- _WHAT THIS TASK INVOLVES_
Produce as output only the lines below starting at the line with "Click Shakhtar logo" and continuing through the line with "Where should I", each one exactly as written.

- _RECORDS PROVIDED_

####################

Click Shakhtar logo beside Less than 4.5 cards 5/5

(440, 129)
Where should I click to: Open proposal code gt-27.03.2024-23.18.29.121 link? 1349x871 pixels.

####################

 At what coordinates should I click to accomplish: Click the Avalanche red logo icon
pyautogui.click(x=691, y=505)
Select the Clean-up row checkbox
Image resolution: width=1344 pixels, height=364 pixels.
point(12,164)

####################

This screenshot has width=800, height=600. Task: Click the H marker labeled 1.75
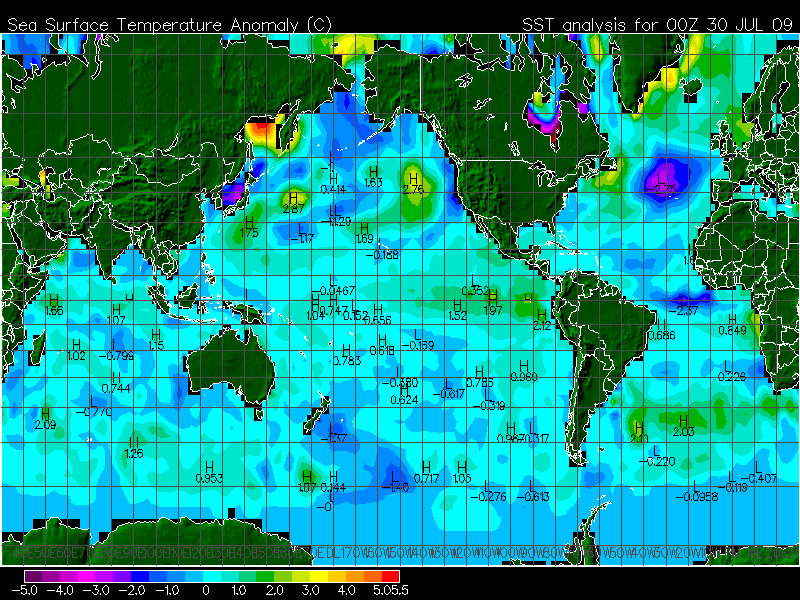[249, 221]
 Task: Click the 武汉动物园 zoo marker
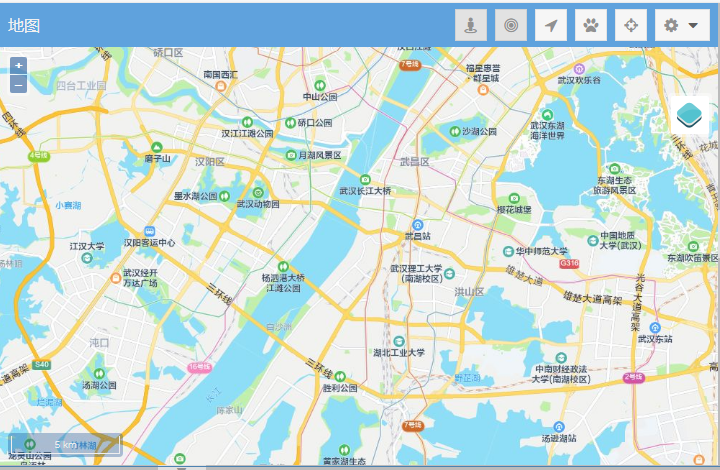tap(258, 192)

####################

- _ANSWER TO THIS PROBLEM_
Click Shakhtar logo beside Less than 4.5 cards 5/5

(440, 129)
Where should I click to: Open proposal code gt-27.03.2024-23.18.29.121 link? 1349x871 pixels.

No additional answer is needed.